Taking on A-ha classic
The flickering, comic book-style animation of 1985 video Take On Me, by Norwegian trio A-ha, was a defining moment in the history of music promos.
Twenty-five years after the song entered the UK top 40, the combination of quirky video and insanely catchy song - driven by Magne Furuholmen's killer keyboard hook - remains the perfect pop package.
It was written after Furuholmen and guitarist Pal Waaktaar - of Norwegian band Bridges - invited dashing acquaintance Morten Harket to go to London to form a new group.
They had yet to hear him sing.
"I went off with the other two to Pal's parents' house, we were still kids more or less, and in his room there was a shabby keyboard and a really bad acoustic guitar," remembers Harket, now 51.
"And I said, 'play me something, just let's start somewhere'.
"That riff of Magne's is the first thing I heard and I knew immediately that this was a big song."
That riff, coupled with Harket's falsetto plea to take him on, were to ultimately propel the first song they wrote together to number one in the US Billboard singles chart.
With a little help from that video.
The trio - who are to split after the release of a greatest hits album and a series of live dates - moved from Norway to London in January 1983, signing with Warner Bros in December.
But the release of a formative version of the song, complete with an early low-budget video, failed to chart.
They returned to the studio, this time with Barbara Dickson and Cliff Richard producer Alan Tarney, "and did Take On Me the way you know it".
"The rest is history," says Harket. "It was picked up by the Warners people in the US and they then introduced us to the video director, Steve Barron."
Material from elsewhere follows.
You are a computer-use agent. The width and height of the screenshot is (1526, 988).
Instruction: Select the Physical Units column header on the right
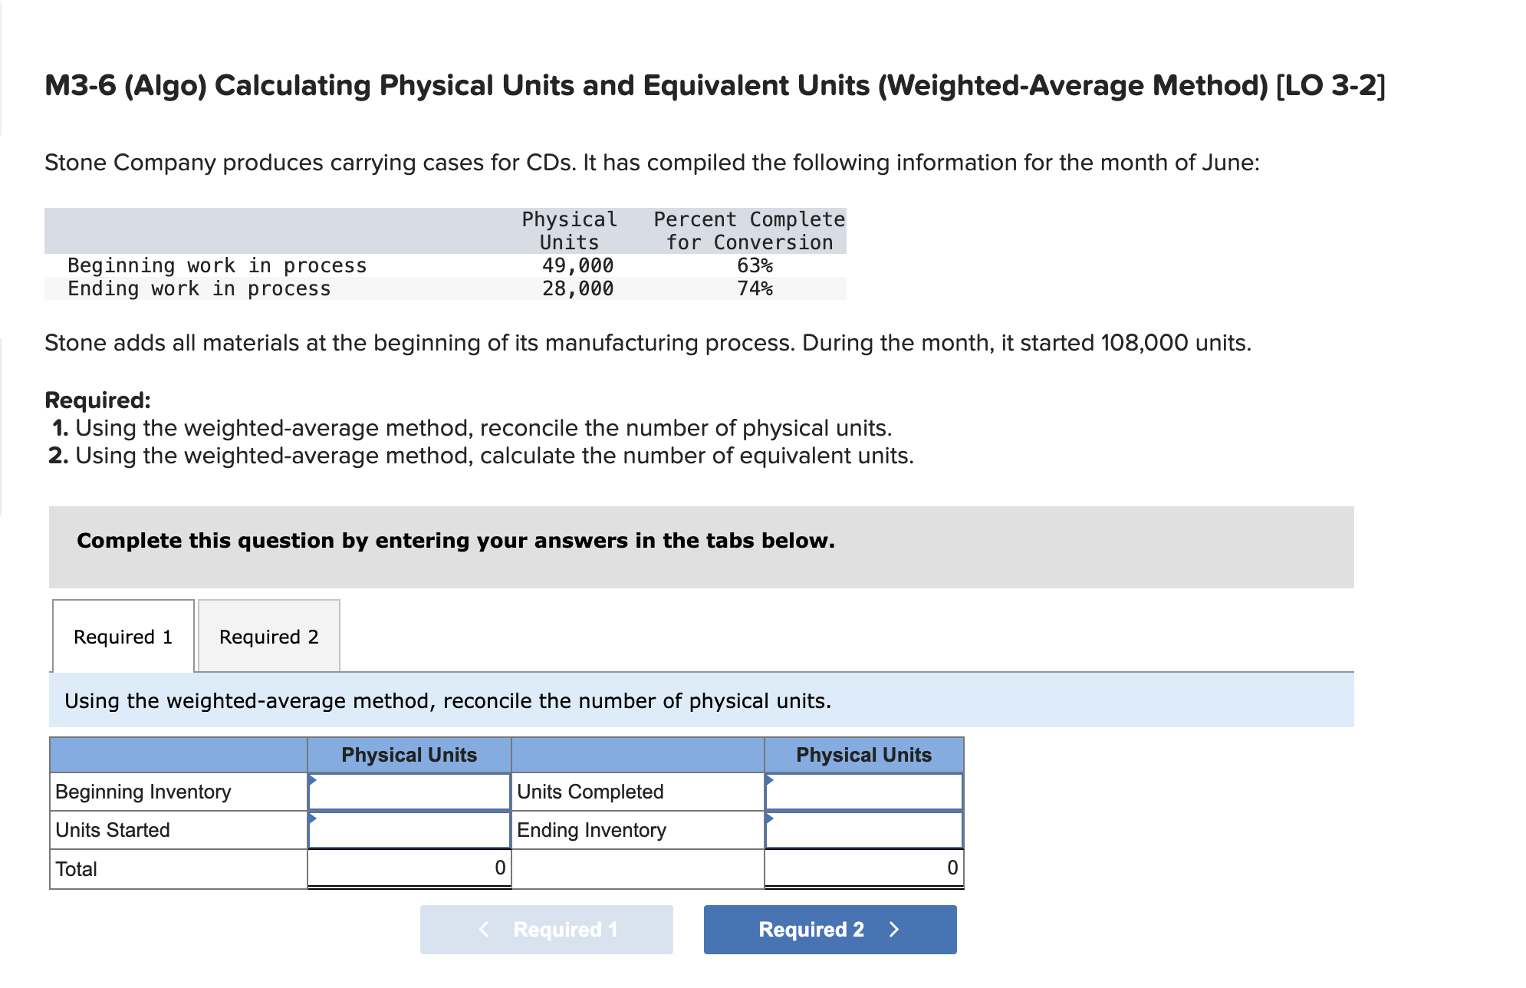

"Warners said they had these young good-looking guys from Norway with a good pop song and that they really believed in them," says Barron, whose CV included Ant Music, by Adam and the Ants, and Michael Jackson's Billie Jean.
He was given a big budget as well as a rare commodity in promo making - time.
"They said, 'we'll give you as long as you want and we'll release it when you've finished it'," says Barron, 54.
Warner Bros in Los Angeles hooked him up with US animator Mike Patterson whose five-minute student film Commuter had made a big impression with label executives.
It was made using the rotoscope technique - drawing over live action frame by frame - and featured the fleeting, black-and-white living comic book style that was to become Take On Me's calling card.
"Rotoscoping uses live action motion but my drawing style anyway was very loose and sketchy - no-one had really drawn anything like that style before," says Patterson, 53, now an animation lecturer at the University of Southern California.
"Rotoscope was usually done in a dry kind of way, very static or very sterile looking.
"But mine is more about just deriving the motion and creating a feeling of energy."
A concept was devised by Steve Barron, based on a comic book he read as a young child featuring "guys racing against each other on motorbikes and sidecars".
A girl reading a comic book in a greasy spoon cafe - played by Bunty Bailey of dance troupe Hot Gossip - is attracted to a sketched version of Harket before she finds herself sucked into the animated world.
The pair are pursued by violent motorcyclists before the singer breaks out of the animation and the pair are finally reunited in the real world.
The band and actors were shot on film before the tapes were handed to Mike Patterson who, over 16 weeks, sketched some 3,000 drawings over individual frames.
"I knew that it was going to look good but I had no idea it was going to be in heavy rotation on MTV for a year," says Patterson, who worked on the video with wife Candace Reckinger.
The most memorable scenes feature Harket and the girl looking in and out of the real and animated worlds through a mirror.
Patterson, who was 28 when he worked on Take On Me, says the video was "partly responsible for the revival of experimentation in animation" while Barron says it was one of his proudest achievements.
"Often in videos, you didn't really get to work an idea through properly and I knew with this one, because we were given full time, that we would really be able to do it," adds Barron.
Harket says the video was "unlike anything else and it gave the song the type of exposure that it needed".
"The video bought us time because the song was not an easy, immediate pop hit."
As Harket says, the song itself - with its simplistic chorus, synthesized drums and mock slap bass line - "has never been off American radios".
"I think it's quirky enough to be lasting because your other types of hit songs, in a way, fit so well," says Harket whose band are playing classic album Hunting High and Low in its entirety at London's Royal Albert Hall on Friday night.
"You get too used to them and you don't hear them anymore so they fade away."
Despite the success of the video and sales of more than 500,000 copies in the UK, Take On Me sat at number two for three weeks behind The Power Of Love, by Jennifer Rush.
That the song only reached number one in the UK when it was covered by long-forgotten boy band A1, in 2000, is sacrilege.
So needless to say, it's the original video which remains a regular fixture of music video channels.
"What's crazy for me is that I have students who were born after the video and they say it was their favourite video," says Patterson, now 53.
"I can go anywhere on the earth, I've been in so many different continents, and wherever I go, everybody goes, 'I love that video'."
A-ha's greatest hits album, 25, is out now. The band are playing a series of live dates in Europe throughout the rest of the year.